AIM OF THE TASK: Each of the lines below must be restated exactly.

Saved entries
▬▬▬▬▬▬▬▬▬▬

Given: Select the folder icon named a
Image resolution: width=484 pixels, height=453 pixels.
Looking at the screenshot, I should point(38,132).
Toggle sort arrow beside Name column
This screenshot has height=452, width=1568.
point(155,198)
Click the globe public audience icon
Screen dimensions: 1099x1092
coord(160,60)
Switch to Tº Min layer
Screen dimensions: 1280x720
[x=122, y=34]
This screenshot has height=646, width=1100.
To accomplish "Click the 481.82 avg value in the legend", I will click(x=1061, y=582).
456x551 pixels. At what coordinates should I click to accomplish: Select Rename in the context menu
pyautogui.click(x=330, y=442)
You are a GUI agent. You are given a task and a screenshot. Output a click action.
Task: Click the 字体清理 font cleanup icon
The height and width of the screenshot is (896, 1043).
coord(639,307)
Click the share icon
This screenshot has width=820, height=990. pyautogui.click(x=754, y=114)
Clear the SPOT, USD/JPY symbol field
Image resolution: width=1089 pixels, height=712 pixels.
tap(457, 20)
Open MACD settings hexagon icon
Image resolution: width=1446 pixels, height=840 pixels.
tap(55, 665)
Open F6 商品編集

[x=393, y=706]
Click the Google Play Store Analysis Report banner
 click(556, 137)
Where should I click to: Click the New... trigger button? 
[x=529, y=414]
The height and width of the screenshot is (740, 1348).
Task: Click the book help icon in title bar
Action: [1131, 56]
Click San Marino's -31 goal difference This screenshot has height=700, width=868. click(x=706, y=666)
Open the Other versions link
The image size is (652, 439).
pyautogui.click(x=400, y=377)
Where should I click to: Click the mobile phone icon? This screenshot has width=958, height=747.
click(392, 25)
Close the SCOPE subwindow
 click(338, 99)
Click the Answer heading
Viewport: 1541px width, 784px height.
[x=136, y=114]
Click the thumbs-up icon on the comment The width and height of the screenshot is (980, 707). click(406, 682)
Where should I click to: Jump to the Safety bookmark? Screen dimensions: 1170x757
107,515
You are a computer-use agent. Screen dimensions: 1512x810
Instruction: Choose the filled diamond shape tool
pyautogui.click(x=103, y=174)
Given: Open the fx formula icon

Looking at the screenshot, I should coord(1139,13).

▬▬▬▬▬▬▬▬▬▬

PROBLEM SOLUTION:
Given: Select the folder icon named a
Image resolution: width=484 pixels, height=453 pixels.
Looking at the screenshot, I should point(38,132).
Toggle sort arrow beside Name column
This screenshot has height=452, width=1568.
point(155,198)
Click the globe public audience icon
Screen dimensions: 1099x1092
coord(160,60)
Switch to Tº Min layer
Screen dimensions: 1280x720
[x=122, y=34]
This screenshot has height=646, width=1100.
To accomplish "Click the 481.82 avg value in the legend", I will click(x=1061, y=582).
456x551 pixels. At what coordinates should I click to accomplish: Select Rename in the context menu
pyautogui.click(x=330, y=442)
You are a GUI agent. You are given a task and a screenshot. Output a click action.
Task: Click the 字体清理 font cleanup icon
The height and width of the screenshot is (896, 1043).
coord(639,307)
Click the share icon
This screenshot has width=820, height=990. pyautogui.click(x=754, y=114)
Clear the SPOT, USD/JPY symbol field
Image resolution: width=1089 pixels, height=712 pixels.
tap(457, 20)
Open MACD settings hexagon icon
Image resolution: width=1446 pixels, height=840 pixels.
tap(55, 665)
Open F6 商品編集

[x=393, y=706]
Click the Google Play Store Analysis Report banner
 click(556, 137)
Where should I click to: Click the New... trigger button? 
[x=529, y=414]
The height and width of the screenshot is (740, 1348).
Task: Click the book help icon in title bar
Action: [1131, 56]
Click San Marino's -31 goal difference This screenshot has height=700, width=868. click(x=706, y=666)
Open the Other versions link
The image size is (652, 439).
pyautogui.click(x=400, y=377)
Where should I click to: Click the mobile phone icon? This screenshot has width=958, height=747.
click(392, 25)
Close the SCOPE subwindow
 click(338, 99)
Click the Answer heading
Viewport: 1541px width, 784px height.
[x=136, y=114]
Click the thumbs-up icon on the comment The width and height of the screenshot is (980, 707). click(406, 682)
Where should I click to: Jump to the Safety bookmark? Screen dimensions: 1170x757
107,515
You are a computer-use agent. Screen dimensions: 1512x810
Instruction: Choose the filled diamond shape tool
pyautogui.click(x=103, y=174)
Given: Open the fx formula icon

Looking at the screenshot, I should coord(1139,13).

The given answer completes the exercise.